Sur le papier, les ingrédients semblaient appétissants, mais périlleux : un solo, exercice sur le fil par excellence, envoûtement lorsqu’il est réussi, long tunnel d’ennui en cas d’échec ; un documentaire de Jean Rouch, Mammy Water, projeté en arrière-plan, autre combinaison à risque tant l’alliance des images et de la danse a produit à part égale de ratages et de chefs-d’œuvre ; enfin un thème, directement inspiré de ce long métrage : celui de l’identité africaine, aussi riche d’interrogations que de clichés.

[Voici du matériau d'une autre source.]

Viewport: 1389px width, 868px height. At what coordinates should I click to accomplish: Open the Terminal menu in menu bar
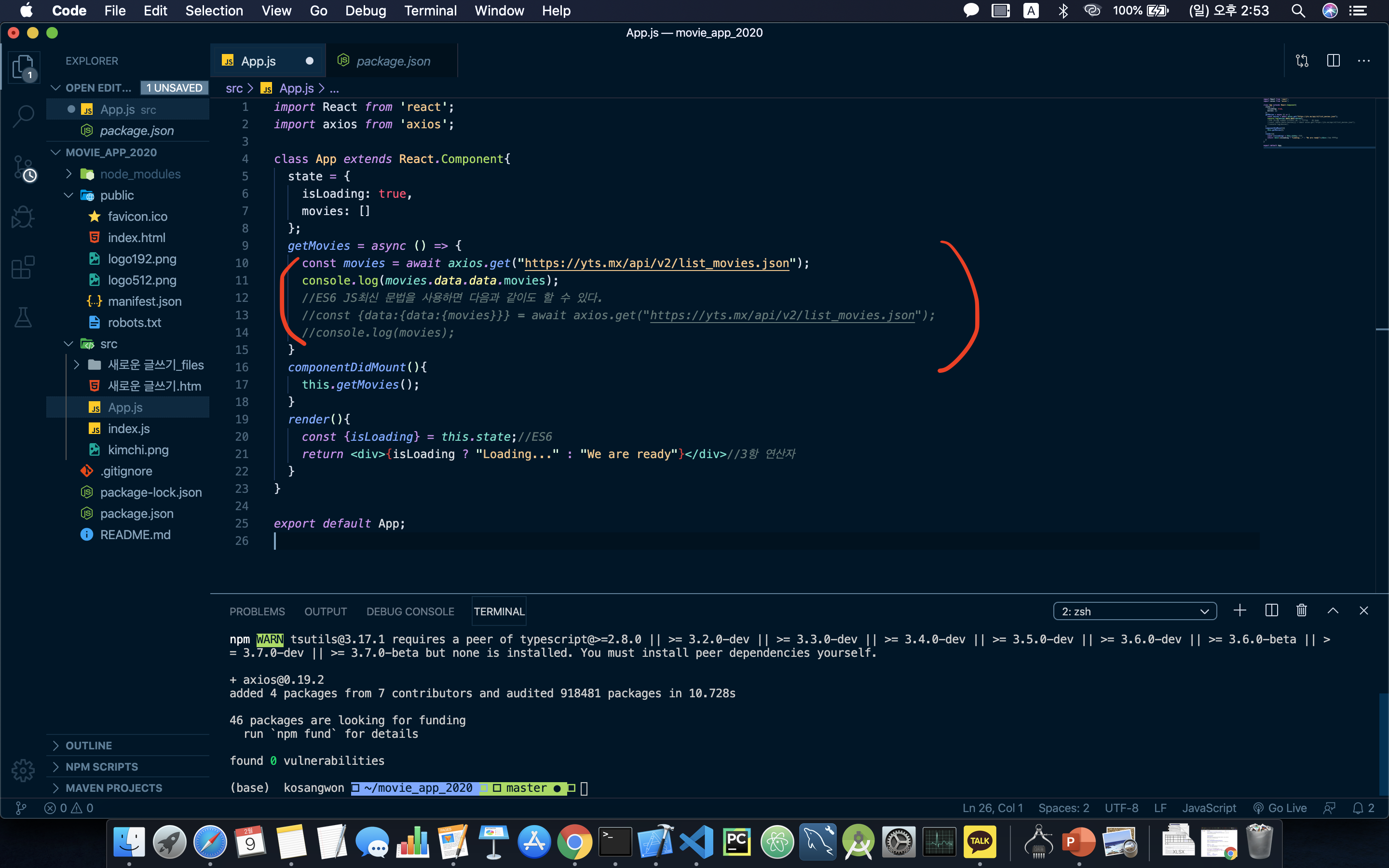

Autant de craintes balayées d’emblée dès l’entrée en scène de Danielle Gabou. Athlétique, mystérieuse, elle donne à sa présence une force magnétique qui, non seulement, réussit à rivaliser avec le film de Jean Rouch, mais joue avec celui-ci dans un véritable duo où se télescopent passé et présent, Afrique et Occident, univers liquide – le film est consacré à la déesse de la mer – et ancrage dans la solidité du sol. La danseuse est tour à tour cette Mammy Water dont on craint la colère et ces pêcheurs allant affronter la déesse.

 

Elle est surtout cet éternel féminin dont le corps, qui plie mais ne rompt pas, se métamorphose à loisir. Il faut rendre grâce au chorégraphe, Julien Ficely, d’avoir dessiné une gestuelle qui fasse à ce point corps avec la mer, au point de brouiller presque la perception du spectateur qui ne sait plus s’il est dans le film ou sur la scène. Et il faut saluer la performance de son interprète, qui semble réinventer chacun de ses gestes, transformant son tête à tête avec un patrimoine ethnographique en leçon de féminité universelle.

Isabelle Calabre

Théâtre national de Chaillot, Paris.